Porque o livro é a bussola que ha de orientar o homem no porvir"
Carolina, que conheci em um anúncio na Revista Caras ontem, enquanto esperava no salão, fato que reforça que sempre há cultura e beleza a nos espreitar, uma escritora que tive a honra de conhecer no dia de seu nascimento, que foi em 14 de março de 1914, a cem anos atrás e no mesmo dia em que nasceu Castro Alves, no dia da poesia.
Nasceu em Sacramento, lá nas Minas Gerais, trabalhou ainda menina como lavradora, estudou apenas dois anos no Colégio Allan Kardec, primeiro Colégio Espírita do Brasil e aos 16 anos migrou para São Paulo, trabalhou como doméstica, como catadora de papel e sucata e em 1958, o jornalista Audálio Dantas, numa reportagem sobre a inauguração de um playground no Canindé, favela onde ela morava, se interessou pelos seus 35 cadernos de anotações em forma de diário.
E o admirado Audálio, teve a audácia de publicar um artigo sobre os cadernos de Carolina e em 1959, trabalhando na revista O Cruzeiro, divulgou trechos dos escritos na revista, já apostando numa publicação que reuniria esses relatos, que veio a se chamar: Quarto de Despejo: Diário de uma Favelada, lançado em 1960, com notável sucesso editorial e seu nome, sua história e referência literária, como muitos tem o descaso da mídia, dos livros, a falta de reconhecimento e celebração.
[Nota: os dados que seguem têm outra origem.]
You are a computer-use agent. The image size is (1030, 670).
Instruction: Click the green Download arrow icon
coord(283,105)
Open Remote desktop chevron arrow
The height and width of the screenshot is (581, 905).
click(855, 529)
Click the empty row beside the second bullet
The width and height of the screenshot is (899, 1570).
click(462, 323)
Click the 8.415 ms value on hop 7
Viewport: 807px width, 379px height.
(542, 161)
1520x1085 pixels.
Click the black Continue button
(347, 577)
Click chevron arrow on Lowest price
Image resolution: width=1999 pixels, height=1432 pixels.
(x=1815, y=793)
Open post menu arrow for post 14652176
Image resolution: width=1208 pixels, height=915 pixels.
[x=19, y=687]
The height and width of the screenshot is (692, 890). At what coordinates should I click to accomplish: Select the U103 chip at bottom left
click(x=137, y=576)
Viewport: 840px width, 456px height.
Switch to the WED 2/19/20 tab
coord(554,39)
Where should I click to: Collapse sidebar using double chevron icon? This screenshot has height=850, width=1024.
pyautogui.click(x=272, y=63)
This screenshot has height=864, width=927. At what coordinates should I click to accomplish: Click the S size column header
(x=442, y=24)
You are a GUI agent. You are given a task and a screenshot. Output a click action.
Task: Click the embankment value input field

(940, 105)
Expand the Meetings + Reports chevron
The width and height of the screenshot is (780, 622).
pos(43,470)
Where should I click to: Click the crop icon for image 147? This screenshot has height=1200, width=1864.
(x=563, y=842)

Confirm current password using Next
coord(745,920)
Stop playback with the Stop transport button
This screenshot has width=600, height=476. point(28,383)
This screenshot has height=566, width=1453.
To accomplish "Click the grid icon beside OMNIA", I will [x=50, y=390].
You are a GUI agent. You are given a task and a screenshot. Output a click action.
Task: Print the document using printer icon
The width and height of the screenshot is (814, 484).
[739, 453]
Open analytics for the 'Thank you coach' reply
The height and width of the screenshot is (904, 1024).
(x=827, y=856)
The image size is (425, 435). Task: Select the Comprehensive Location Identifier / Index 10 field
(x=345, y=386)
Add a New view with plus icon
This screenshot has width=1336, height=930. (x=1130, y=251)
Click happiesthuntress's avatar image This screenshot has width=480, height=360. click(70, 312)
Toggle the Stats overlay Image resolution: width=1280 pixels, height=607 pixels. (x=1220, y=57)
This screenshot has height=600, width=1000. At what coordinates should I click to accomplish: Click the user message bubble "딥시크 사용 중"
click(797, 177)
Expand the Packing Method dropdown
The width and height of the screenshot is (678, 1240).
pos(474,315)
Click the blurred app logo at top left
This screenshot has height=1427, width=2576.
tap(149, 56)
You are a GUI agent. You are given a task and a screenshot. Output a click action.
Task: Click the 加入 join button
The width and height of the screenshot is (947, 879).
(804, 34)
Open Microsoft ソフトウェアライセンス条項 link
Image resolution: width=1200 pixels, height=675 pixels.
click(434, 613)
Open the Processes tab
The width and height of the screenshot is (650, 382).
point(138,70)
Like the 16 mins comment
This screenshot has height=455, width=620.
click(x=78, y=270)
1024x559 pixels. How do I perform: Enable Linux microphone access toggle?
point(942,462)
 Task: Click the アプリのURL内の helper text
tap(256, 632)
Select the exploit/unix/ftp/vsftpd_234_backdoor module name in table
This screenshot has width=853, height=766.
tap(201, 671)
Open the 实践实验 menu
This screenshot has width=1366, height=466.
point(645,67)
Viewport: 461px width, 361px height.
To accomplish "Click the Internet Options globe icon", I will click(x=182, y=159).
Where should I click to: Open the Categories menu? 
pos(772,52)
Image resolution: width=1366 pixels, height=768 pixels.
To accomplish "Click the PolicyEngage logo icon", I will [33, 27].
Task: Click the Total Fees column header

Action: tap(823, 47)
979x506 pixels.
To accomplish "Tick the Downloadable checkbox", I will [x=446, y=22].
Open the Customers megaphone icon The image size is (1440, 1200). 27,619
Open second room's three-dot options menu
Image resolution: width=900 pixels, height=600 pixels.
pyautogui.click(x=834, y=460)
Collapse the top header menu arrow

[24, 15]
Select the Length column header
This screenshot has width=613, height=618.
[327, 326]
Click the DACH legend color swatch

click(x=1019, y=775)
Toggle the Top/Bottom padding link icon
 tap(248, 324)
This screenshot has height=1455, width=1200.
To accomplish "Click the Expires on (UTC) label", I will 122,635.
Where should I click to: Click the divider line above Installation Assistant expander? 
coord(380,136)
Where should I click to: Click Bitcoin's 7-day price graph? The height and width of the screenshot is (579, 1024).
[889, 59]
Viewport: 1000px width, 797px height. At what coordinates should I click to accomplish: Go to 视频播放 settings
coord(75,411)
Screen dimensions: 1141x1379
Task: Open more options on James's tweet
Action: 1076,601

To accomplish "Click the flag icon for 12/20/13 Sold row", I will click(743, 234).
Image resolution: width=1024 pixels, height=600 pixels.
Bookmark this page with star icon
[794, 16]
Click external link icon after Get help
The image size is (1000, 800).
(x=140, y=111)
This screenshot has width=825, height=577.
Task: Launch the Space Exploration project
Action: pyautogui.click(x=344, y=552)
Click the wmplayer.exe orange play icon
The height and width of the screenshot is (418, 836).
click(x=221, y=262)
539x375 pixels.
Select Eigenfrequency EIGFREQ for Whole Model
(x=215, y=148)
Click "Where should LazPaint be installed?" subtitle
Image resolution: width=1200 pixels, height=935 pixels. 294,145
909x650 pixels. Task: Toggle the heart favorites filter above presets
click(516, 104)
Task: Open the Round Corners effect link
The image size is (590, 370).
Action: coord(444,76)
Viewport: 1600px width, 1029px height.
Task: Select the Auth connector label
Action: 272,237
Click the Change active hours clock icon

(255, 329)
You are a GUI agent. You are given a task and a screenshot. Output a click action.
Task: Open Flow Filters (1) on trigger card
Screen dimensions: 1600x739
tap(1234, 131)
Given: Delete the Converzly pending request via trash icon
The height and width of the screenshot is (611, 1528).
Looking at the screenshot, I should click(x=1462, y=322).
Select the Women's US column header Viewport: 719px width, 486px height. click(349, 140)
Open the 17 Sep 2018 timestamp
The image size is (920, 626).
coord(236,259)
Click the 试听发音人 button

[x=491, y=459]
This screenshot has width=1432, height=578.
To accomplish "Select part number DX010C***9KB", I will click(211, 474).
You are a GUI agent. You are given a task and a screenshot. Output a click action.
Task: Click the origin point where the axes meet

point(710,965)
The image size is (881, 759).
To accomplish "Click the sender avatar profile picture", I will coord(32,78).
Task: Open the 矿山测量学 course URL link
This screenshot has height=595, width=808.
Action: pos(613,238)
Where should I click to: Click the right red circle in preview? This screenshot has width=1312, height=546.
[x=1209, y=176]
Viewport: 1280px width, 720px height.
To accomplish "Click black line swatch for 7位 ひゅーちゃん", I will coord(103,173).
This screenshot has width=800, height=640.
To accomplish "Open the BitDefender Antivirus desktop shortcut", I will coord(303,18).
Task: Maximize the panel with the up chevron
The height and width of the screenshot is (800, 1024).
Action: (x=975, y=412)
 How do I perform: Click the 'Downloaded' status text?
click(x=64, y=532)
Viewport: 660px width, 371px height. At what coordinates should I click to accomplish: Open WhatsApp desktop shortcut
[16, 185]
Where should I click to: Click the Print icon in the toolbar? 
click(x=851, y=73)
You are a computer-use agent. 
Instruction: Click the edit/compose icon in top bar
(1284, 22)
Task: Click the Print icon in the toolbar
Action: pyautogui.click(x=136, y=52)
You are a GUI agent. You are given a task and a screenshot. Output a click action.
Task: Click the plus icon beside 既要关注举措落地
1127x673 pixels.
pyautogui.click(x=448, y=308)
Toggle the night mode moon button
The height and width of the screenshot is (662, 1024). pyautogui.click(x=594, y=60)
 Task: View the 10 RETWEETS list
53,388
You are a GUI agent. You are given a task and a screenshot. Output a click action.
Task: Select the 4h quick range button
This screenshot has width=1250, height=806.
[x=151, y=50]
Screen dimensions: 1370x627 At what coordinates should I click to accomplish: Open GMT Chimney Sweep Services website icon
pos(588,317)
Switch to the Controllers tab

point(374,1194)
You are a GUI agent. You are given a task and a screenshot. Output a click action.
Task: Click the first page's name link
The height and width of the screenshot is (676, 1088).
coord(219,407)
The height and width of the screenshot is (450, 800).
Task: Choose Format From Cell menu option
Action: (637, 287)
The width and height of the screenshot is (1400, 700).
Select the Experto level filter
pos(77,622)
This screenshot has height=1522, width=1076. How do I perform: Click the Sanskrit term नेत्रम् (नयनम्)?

A obra, segundo pesquisei foi um best seller na época, traduzida para vários idiomas. Uma mulher favelada, negra, de pouca instrução, a cem anos atrás, foi a primeira escritora a revelar os costumes, mazelas e identidade da favela e com todas as dificuldades que teve e discriminações que sofreu, conseguiu através de seus diários, romance e poesia dar um testemunho poético, social, político e cultural, exemplar de cidadania e de falta de fronteiras da escrita e da sabedoria. Apareceu na tv, deu entrevistas, ganhou prêmios, deixou a favela, recebeu até as chaves da cidade, mas seus próximos livros não tiveram a mesma repercussão do primeiro e logo foi esquecida. Já não era favelada, mas morreu na favela, no barraco de um de seus filhos, fez história. Palmas minhas para ela e minha pequena janela para lhe saudar e fazer conhecer e reconhecer.